▸ PROBLEM TO WORK ON:
Add 119 to every coordinate in the answers, and reproduce all of the lines, requests included, from the start of the records up to and including the line with "[x=728, y=155]".

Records
[Start]
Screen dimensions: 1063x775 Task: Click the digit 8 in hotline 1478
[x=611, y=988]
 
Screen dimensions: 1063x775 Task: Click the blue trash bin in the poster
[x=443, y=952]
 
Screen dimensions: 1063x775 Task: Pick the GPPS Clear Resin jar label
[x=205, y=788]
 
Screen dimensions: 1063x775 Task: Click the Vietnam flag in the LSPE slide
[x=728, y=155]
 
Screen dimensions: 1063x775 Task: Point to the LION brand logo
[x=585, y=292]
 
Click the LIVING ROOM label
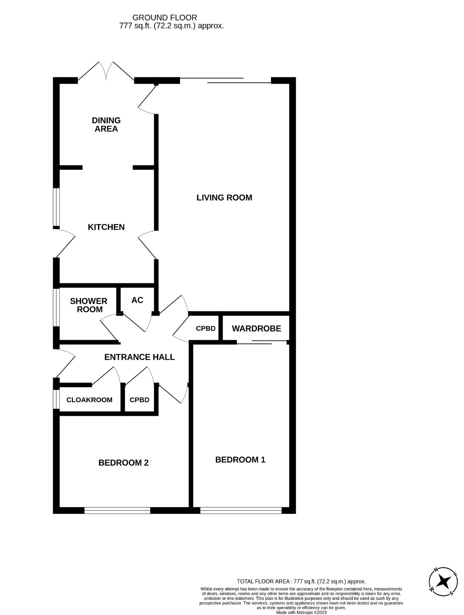[224, 197]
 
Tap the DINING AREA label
[106, 124]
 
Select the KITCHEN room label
[106, 227]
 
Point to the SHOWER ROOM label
[88, 305]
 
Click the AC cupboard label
[137, 300]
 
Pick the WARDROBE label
[256, 329]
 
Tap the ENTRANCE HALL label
[139, 357]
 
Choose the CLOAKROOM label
[89, 400]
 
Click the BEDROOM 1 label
[240, 460]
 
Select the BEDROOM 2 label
[123, 463]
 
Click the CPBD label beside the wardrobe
[206, 329]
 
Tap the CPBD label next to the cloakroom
[139, 400]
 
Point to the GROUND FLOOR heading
[164, 17]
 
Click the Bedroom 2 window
[117, 510]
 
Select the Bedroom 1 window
[241, 510]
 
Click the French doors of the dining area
[106, 72]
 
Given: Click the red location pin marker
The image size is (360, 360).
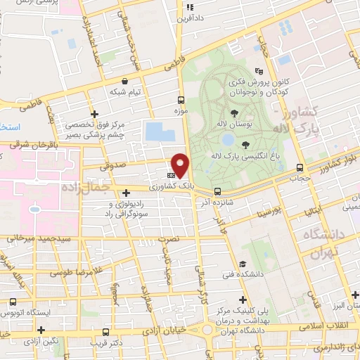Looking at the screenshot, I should click(x=181, y=165).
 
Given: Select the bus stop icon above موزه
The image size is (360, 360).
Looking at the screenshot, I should click(x=181, y=100).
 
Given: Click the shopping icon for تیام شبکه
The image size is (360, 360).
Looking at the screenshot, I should click(x=125, y=81).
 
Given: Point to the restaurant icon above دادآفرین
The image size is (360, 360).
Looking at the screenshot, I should click(x=189, y=8).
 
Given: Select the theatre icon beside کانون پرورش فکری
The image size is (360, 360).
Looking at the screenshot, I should click(x=259, y=70).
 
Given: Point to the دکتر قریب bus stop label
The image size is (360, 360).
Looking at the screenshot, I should click(x=106, y=343).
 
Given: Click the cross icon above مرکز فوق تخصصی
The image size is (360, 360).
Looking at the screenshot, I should click(x=95, y=113).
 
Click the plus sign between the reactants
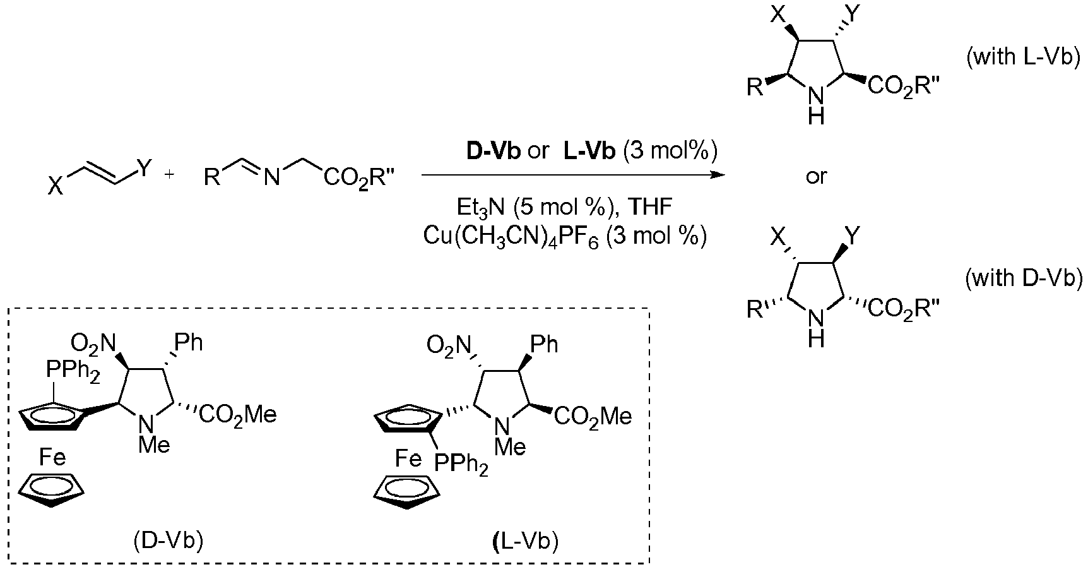pos(169,174)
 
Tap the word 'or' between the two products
pos(815,177)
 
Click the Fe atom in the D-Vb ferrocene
pos(52,457)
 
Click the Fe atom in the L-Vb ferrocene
pos(408,458)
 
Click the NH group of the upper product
pos(816,105)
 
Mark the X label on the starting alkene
pos(56,188)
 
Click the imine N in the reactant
pos(271,179)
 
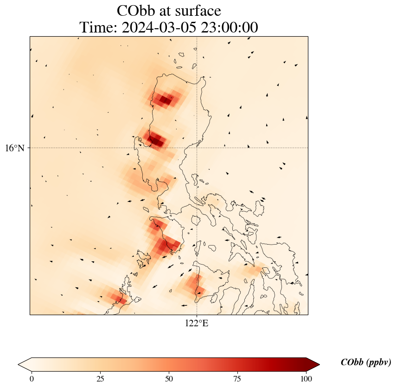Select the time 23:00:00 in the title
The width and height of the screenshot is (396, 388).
point(229,28)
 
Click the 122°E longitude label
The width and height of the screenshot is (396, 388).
point(197,323)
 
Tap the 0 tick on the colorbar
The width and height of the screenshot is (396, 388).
point(32,379)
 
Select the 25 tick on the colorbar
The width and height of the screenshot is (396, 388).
point(100,379)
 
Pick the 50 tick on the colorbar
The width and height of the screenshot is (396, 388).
point(169,379)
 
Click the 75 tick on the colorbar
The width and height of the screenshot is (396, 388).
point(237,379)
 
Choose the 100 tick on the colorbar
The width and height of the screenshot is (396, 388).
point(306,379)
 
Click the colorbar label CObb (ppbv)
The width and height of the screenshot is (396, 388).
point(366,362)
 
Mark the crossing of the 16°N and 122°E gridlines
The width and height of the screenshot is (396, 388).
point(197,148)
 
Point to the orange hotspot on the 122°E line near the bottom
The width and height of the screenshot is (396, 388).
point(194,283)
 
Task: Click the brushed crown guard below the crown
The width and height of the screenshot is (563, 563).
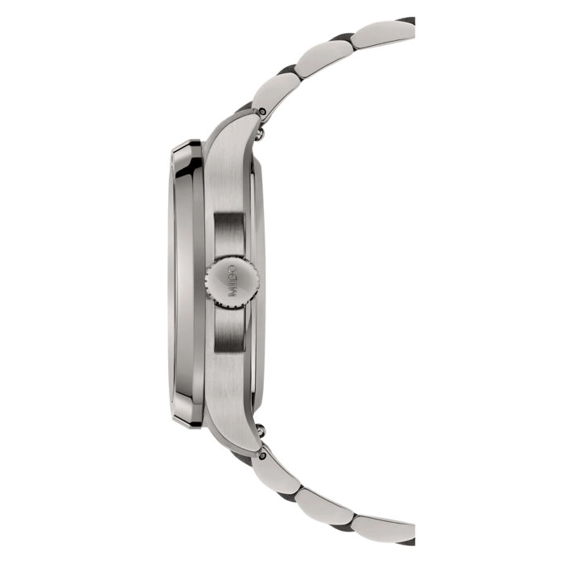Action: [x=232, y=330]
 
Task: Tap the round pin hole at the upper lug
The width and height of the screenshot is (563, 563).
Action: [x=264, y=103]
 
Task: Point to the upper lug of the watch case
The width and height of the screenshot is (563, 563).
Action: [x=241, y=121]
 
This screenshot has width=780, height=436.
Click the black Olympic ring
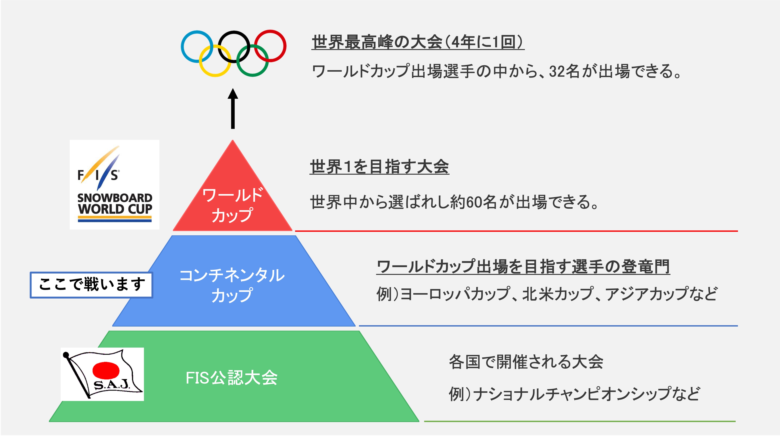219,47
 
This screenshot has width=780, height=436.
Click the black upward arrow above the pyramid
233,108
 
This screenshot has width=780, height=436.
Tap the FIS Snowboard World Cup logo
[End]
▸ RESULT OF THIS TASK:
Screen dimensions: 1063x775 Task: Click the digit 8 in hotline 1478
[x=730, y=1107]
 
Screen dimensions: 1063x775 Task: Click the blue trash bin in the poster
[x=562, y=1071]
 
Screen dimensions: 1063x775 Task: Pick the GPPS Clear Resin jar label
[x=324, y=907]
 
Screen dimensions: 1063x775 Task: Click the Vietnam flag in the LSPE slide
[x=847, y=274]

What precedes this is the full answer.